Online sheep and lamb listings decreased 9727 to 41,330. Merinos continued to be well-represented with high restocker demand matching the supply. Strong interstate demand led to Merino ewes being trucked 1770 kilometres from Tara in Queensland to Cavendish in Victoria, she said.
Merino ewe lambs averaged $102 with a line of 220 11-12 month-old mid-March shorn Tameleuca blood ewes, 45.3kg lwt and mostly score 3, at Kerang, in northern Victoria selling for the top price of $127.
Ms Forster said a flock dispersal near Keith in South Australia produced some outstanding prices, with the maiden ewes taking out the top price of the week of $218.50. The 140 early April shorn 21-22 month-old Lines blood ewes weighed 62.9kg lwt and were mostly score 3 and 4. They were scanned 100 percent in lamb to Border Leicester rams.
Within a larger offering of proven breeders averaging $141, 245 33-35 month-old Lines blood ewes at Keith sold for the top price of $201. The early April shorn ewes weighed 72.6kg and were mostly score 3 and 4, and 100pc scanned in lamb to Border Leicester rams. Ms Forster said competition on these ewes was strong, with six bidders fighting for the line.
Aged Merino ewes sold from $72- $125 to average $104. A line of 6-7 year-old Wanganella blood mid-January shorn ewes, 65.6kg lwt and mostly score 2, and scanned 100pc in lamb to composite rams at Rand in New South Wales sold for the top price.
Merino wether lambs ranged from $49-$79 to average $60, with 710 unshorn August-September drop Centre Plus blood lambs at Dirranbandi in Queensland making the top price.
Ms Forster said lamb numbers dropped further last week. Lambs weighing under 31kg lwt sold from $49-$75.50, averaging of $64 or 230c/kg lwt and the 37-39kg lambs made $80-$96, averaging $85 or 222c/kg. The heaviest lambs offered weighing over 40kg sold from $86-$105.50, averaging $93 or 225c/kg.
Young first cross maiden ewes from Bowna, NSW, sold for $154. The 96 mid-June shorn two year-olds weighed 60.5kg, were mostly score 3 and scanned 145pc in lamb to Poll Dorset rams.
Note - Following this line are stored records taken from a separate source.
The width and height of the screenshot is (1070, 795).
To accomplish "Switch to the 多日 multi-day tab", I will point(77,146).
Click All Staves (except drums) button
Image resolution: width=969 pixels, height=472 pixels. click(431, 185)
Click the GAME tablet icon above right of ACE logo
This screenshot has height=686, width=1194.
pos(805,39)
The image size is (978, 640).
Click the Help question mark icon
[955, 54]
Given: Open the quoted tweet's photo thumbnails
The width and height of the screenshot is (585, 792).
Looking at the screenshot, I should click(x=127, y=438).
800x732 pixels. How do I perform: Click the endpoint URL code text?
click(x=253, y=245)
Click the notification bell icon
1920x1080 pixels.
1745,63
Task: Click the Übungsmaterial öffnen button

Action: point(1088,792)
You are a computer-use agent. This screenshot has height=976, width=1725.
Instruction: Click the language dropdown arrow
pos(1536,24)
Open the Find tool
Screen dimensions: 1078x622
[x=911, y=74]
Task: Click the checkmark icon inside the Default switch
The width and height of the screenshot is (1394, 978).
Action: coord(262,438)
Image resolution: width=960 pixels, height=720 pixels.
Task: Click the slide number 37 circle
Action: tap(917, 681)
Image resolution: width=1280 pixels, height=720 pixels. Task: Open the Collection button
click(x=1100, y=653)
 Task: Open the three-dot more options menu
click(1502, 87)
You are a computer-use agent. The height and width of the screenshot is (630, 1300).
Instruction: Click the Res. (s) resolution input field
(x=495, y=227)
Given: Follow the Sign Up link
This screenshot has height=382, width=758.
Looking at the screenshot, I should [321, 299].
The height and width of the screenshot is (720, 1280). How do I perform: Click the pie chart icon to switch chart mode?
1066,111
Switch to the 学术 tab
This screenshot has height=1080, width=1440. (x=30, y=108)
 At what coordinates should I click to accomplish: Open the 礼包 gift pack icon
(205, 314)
Older 3-4 year old Border Leicester and Merino ewes averaged $149, with 305 early November shorn 3-4 year-olds weighing 60.6kg and mostly score 4 at Bridgewater on Loddon in Victoria selling for the top price of $159. They were scanned 100pc in lamb to White Suffolk rams.
A line of 180 two-year-old mid-October shorn Primeline composite ewes made the top price for crossbred ewes this week of $214. The maternal composite ewes at Kingston, SA weighed 69.5kg lwt, were mostly score 3, and were scanned 100pc in lamb to Suffolk and White Suffolk rams.